Stored data entries
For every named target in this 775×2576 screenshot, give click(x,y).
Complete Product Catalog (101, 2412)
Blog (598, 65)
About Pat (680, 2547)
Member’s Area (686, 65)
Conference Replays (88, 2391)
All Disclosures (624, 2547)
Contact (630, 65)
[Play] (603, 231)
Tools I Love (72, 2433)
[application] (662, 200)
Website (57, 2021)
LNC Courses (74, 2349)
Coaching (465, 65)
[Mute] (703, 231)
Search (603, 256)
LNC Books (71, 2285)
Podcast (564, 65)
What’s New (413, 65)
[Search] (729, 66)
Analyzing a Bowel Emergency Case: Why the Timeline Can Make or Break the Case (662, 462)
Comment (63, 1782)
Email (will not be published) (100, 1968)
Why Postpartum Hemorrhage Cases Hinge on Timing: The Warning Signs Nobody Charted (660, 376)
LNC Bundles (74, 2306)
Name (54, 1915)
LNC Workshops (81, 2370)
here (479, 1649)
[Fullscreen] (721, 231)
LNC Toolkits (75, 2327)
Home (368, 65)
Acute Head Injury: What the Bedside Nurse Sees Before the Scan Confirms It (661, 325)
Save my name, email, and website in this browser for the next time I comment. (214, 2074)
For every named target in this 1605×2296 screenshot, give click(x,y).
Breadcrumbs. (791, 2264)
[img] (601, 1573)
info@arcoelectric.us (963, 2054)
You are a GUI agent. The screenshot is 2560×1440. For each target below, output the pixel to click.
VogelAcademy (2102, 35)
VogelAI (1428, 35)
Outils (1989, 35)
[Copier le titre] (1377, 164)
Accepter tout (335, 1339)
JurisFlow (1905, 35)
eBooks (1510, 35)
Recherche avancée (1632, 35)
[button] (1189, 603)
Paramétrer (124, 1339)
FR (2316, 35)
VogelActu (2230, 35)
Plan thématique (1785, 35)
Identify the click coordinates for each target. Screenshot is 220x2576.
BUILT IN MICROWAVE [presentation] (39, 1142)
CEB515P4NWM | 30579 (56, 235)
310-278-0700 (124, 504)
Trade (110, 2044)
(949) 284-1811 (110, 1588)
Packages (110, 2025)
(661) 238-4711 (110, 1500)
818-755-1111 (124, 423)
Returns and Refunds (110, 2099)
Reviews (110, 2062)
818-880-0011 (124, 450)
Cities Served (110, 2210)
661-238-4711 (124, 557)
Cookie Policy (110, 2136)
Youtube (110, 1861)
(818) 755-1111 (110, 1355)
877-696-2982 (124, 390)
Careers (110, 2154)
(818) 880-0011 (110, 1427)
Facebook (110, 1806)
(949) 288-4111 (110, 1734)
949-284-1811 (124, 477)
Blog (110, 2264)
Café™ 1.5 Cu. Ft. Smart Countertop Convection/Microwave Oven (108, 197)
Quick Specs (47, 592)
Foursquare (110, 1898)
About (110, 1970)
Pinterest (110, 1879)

# [To do]
Each record should come back exactly as written.

# [Solution for this task]
For every named target in this 775×2576 screenshot, give click(x,y).
Complete Product Catalog (101, 2412)
Blog (598, 65)
About Pat (680, 2547)
Member’s Area (686, 65)
Conference Replays (88, 2391)
All Disclosures (624, 2547)
Contact (630, 65)
[Play] (603, 231)
Tools I Love (72, 2433)
[application] (662, 200)
Website (57, 2021)
LNC Courses (74, 2349)
Coaching (465, 65)
[Mute] (703, 231)
Search (603, 256)
LNC Books (71, 2285)
Podcast (564, 65)
What’s New (413, 65)
[Search] (729, 66)
Analyzing a Bowel Emergency Case: Why the Timeline Can Make or Break the Case (662, 462)
Comment (63, 1782)
Email (will not be published) (100, 1968)
Why Postpartum Hemorrhage Cases Hinge on Timing: The Warning Signs Nobody Charted (660, 376)
LNC Bundles (74, 2306)
Name (54, 1915)
LNC Workshops (81, 2370)
here (479, 1649)
[Fullscreen] (721, 231)
LNC Toolkits (75, 2327)
Home (368, 65)
Acute Head Injury: What the Bedside Nurse Sees Before the Scan Confirms It (661, 325)
Save my name, email, and website in this browser for the next time I comment. (214, 2074)
For every named target in this 1605×2296 screenshot, give click(x,y).
Breadcrumbs. (791, 2264)
[img] (601, 1573)
info@arcoelectric.us (963, 2054)
You are a GUI agent. The screenshot is 2560×1440. For each target below, output the pixel to click.
VogelAcademy (2102, 35)
VogelAI (1428, 35)
Outils (1989, 35)
[Copier le titre] (1377, 164)
Accepter tout (335, 1339)
JurisFlow (1905, 35)
eBooks (1510, 35)
Recherche avancée (1632, 35)
[button] (1189, 603)
Paramétrer (124, 1339)
FR (2316, 35)
VogelActu (2230, 35)
Plan thématique (1785, 35)
Identify the click coordinates for each target. Screenshot is 220x2576.
BUILT IN MICROWAVE [presentation] (39, 1142)
CEB515P4NWM | 30579 (56, 235)
310-278-0700 (124, 504)
Trade (110, 2044)
(949) 284-1811 (110, 1588)
Packages (110, 2025)
(661) 238-4711 (110, 1500)
818-755-1111 (124, 423)
Returns and Refunds (110, 2099)
Reviews (110, 2062)
818-880-0011 (124, 450)
Cities Served (110, 2210)
661-238-4711 (124, 557)
Cookie Policy (110, 2136)
Youtube (110, 1861)
(818) 755-1111 (110, 1355)
877-696-2982 (124, 390)
Careers (110, 2154)
(818) 880-0011 (110, 1427)
Facebook (110, 1806)
(949) 288-4111 (110, 1734)
949-284-1811 (124, 477)
Blog (110, 2264)
Café™ 1.5 Cu. Ft. Smart Countertop Convection/Microwave Oven (108, 197)
Quick Specs (47, 592)
Foursquare (110, 1898)
About (110, 1970)
Pinterest (110, 1879)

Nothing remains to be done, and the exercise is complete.